AI Adoption in U.S. Health Care Won’t Be Easy

Health Highlights
 

James B. Rebitzer, Peter and Deborah Wexler Professor of Management, Boston University Questrom School of Business | Robert S. Rebitzer, National Advisor, Manatt Health

Editor’s Note: In an article recently published in Harvard Business Review, James Rebitzer and Robert Rebitzer—coauthors of the new book Why Not Better and Cheaper? Healthcare and Innovation—discuss the challenges the U.S. health care sector faces that could slow the adoption of artificial intelligence (AI). Summarized below, the article also shares three keys to accelerating adoption by building trust with providers, patients and the public. Click here to read the full article.

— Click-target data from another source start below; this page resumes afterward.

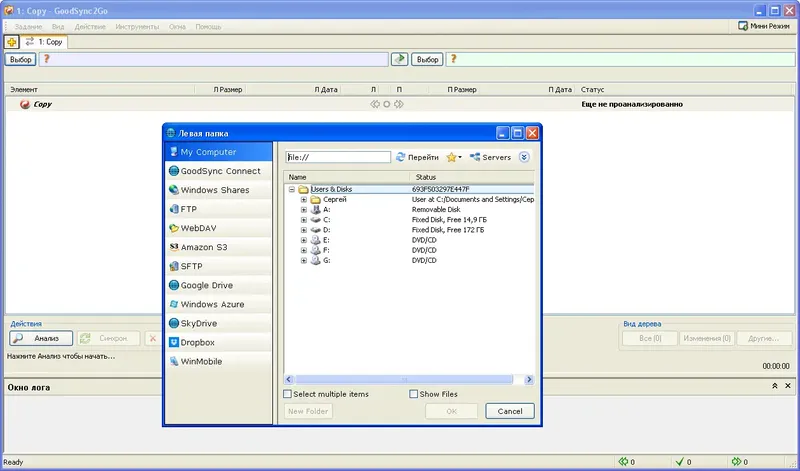Click the green swap arrow between folder paths
Image resolution: width=800 pixels, height=471 pixels.
[399, 59]
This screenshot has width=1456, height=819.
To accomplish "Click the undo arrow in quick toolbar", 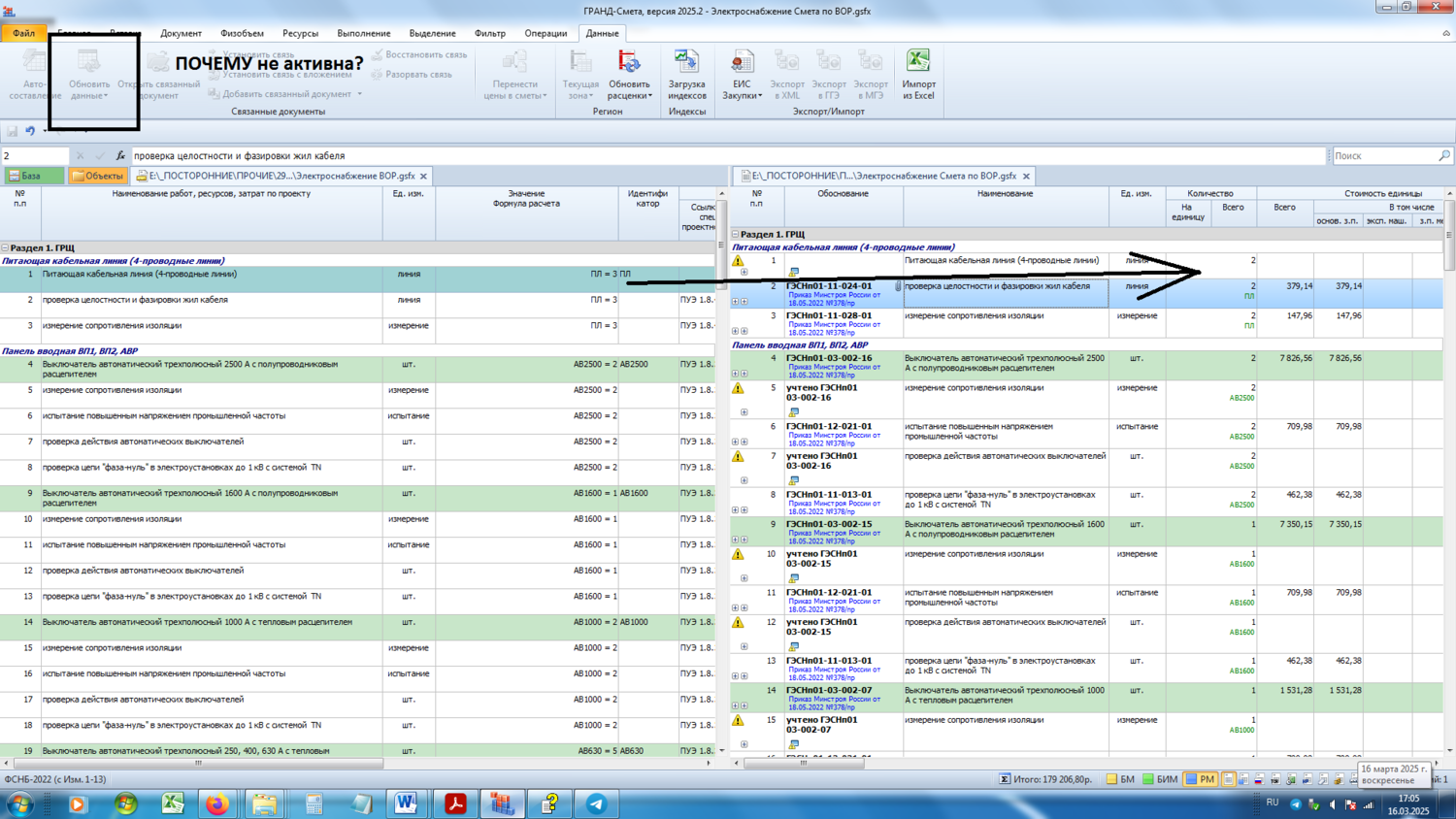I will click(x=30, y=131).
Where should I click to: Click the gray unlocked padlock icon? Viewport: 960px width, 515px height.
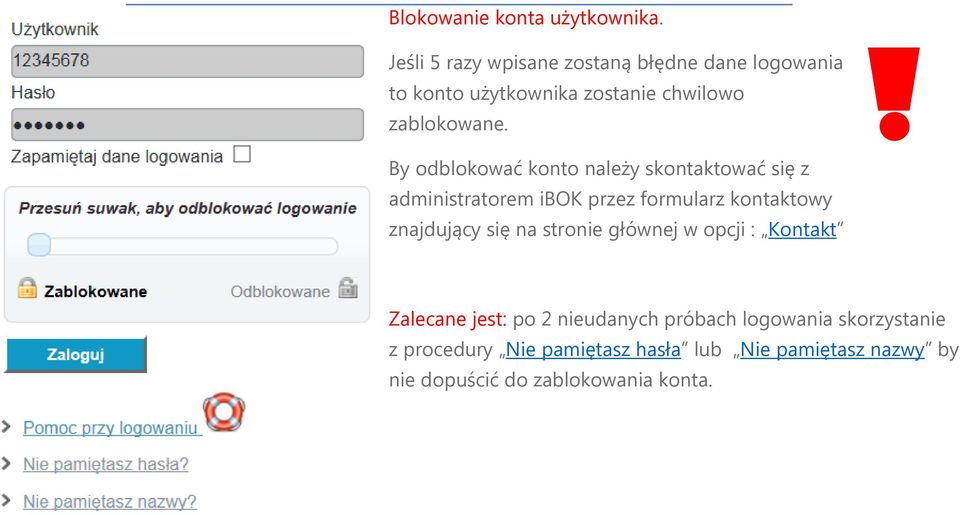348,287
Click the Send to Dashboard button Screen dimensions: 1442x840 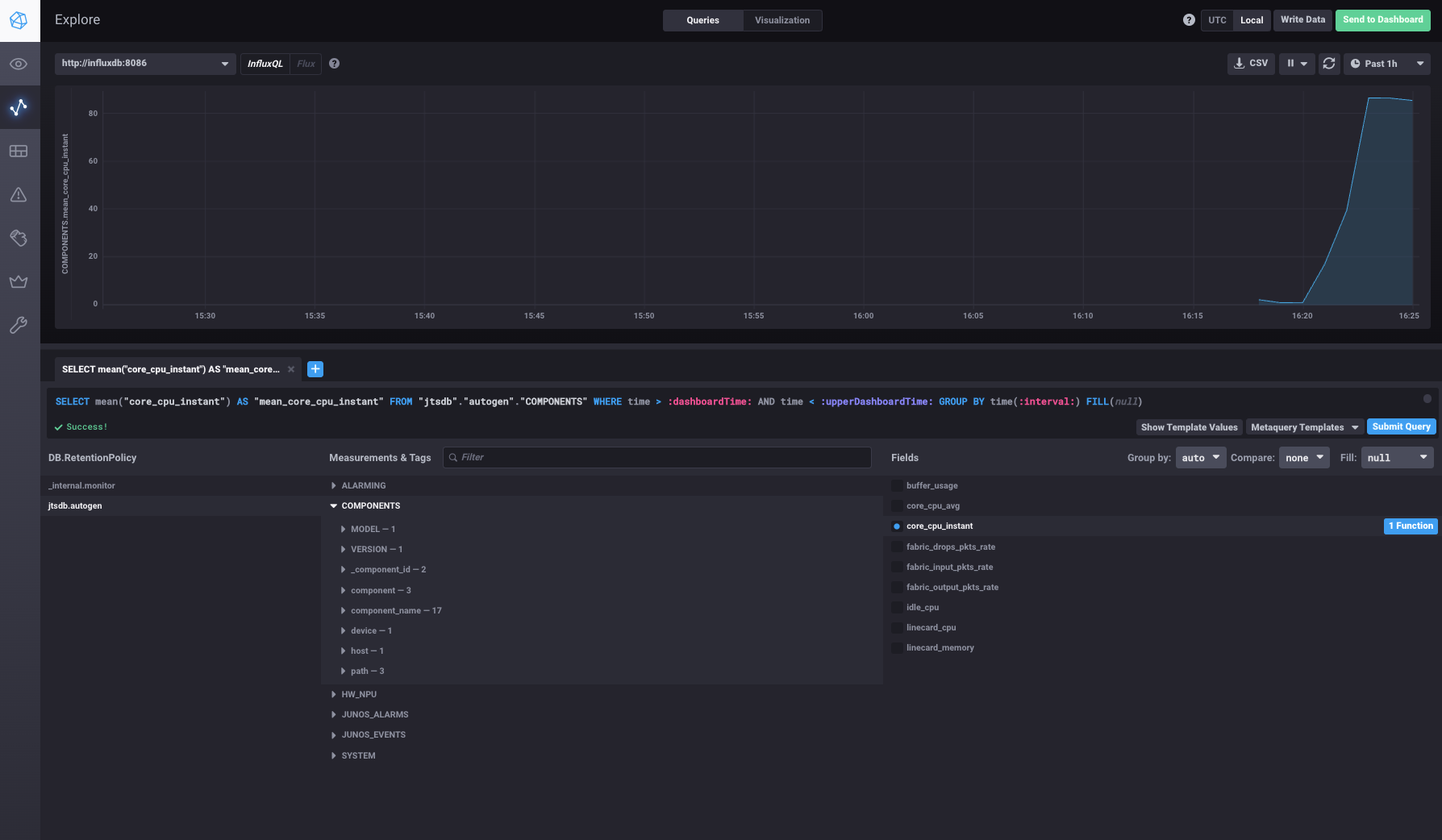point(1382,20)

Manatt recently interviewed the authors and other thought leaders for its two-part webinar series exploring health care innovation and why it’s important for patients and society. Part 1 examines why valuable innovations sometimes go missing in health care and what to do about it. Part 2 focuses on how to get the most out of transformative technologies in health care. Click here to view the free webinars on demand and get more information about the new book Why Not Better and Cheaper? Healthcare and Innovation.


Artificial intelligence has the potential to improve every aspect of health care. History suggests, however, that the U.S. health sector struggles to put innovations like AI into practice. To accelerate adoption, health care innovators must build trust in AI with three critical constituencies: providers, patients and the public.

There are three things that innovators can do to build the requisite trust:

1. Change the narrative about the purpose of AI.

Instead of designing the new technologies to substitute for human decision making, innovators should aim toward new tools that complement and augment the expertise of providers. For example, AI applications have the potential to support the patient-provider relationship by relieving providers of rote tasks and enabling them to spend more time and attention on patients, problem-solving and communication.

2. Pay careful attention to how AI applications are implemented.

Prior to implementation, AI applications should demonstrably improve outcomes and provide better experiences for patients and providers. Payers, health systems and providers need to come to a common understanding about when it is appropriate to use an AI application, how it should be used, and how potential side effects will be identified and mitigated.

3. Assure patients and the public that AI applications serve their needs without threatening their rights.

Innovators should look to emerging frameworks that offer design principles for trustworthy AI, such as AI systems should be safe and effective, AI algorithms should be unbiased and promote equitable health care outcomes, and data privacy should be maintained. Patients should be informed when an automated system is being used, and they should be able to opt out of automated systems where appropriate.

The contrasting examples of two earlier transformative technologies—EHRs and minimally invasive gallbladder surgery—illustrate why it is necessary and urgent to reduce switchover disruptions for AI in health care.

In 1991, a report by the Institute of Medicine (IOM) of the National Academy of Sciences identified EHRs as an essential technology for health care. But by 2007 only 4% of physicians and less than 2% of hospitals reported having a fully functional EHR. In contrast, minimally invasive surgical removal of the gallbladder took just a few years from its first use in the United States in 1988 to nearly complete adoption.

Switchover disruptions were high for EHRs and low for the new surgical procedure. Why?

The introduction of EHRs required large initial expenditures on software and computers. Even more costly were training employees on the new system and the drop in productivity as they climbed the learning curve.

Additional cost and disruption came from the redesign of clinical and administrative workflows. The switchover to EHRs also involved hidden costs stemming from challenges to existing power relationships and professional identities.

Minimally invasive gallbladder surgery was also a big change from previous technology and required significant investment in costly new tools, training and processes. But the changes were primarily limited to the surgical suite. In addition, the idea of minimally invasive surgery was attractive to payers, patients and the public.

Some AI applications come with relatively low switchover disruptions. However, much of the current excitement about AI comes from large language models (LLMs), like ChatGPT, that have the potential to automate decision making about diagnoses and treatments. These AI applications are likely to come with large switchover disruptions.

Fortunately, AI is a new technology and attitudes are not yet written in stone. However, high switchover disruptions reduce the incentives for firms to adopt innovations, particularly in markets—like those for physician and hospital services and health insurance—that are highly concentrated and protected from external competition by regulatory and other barriers. Without action, the health sector may delay or forgo valuable AI applications much as it did EHRs.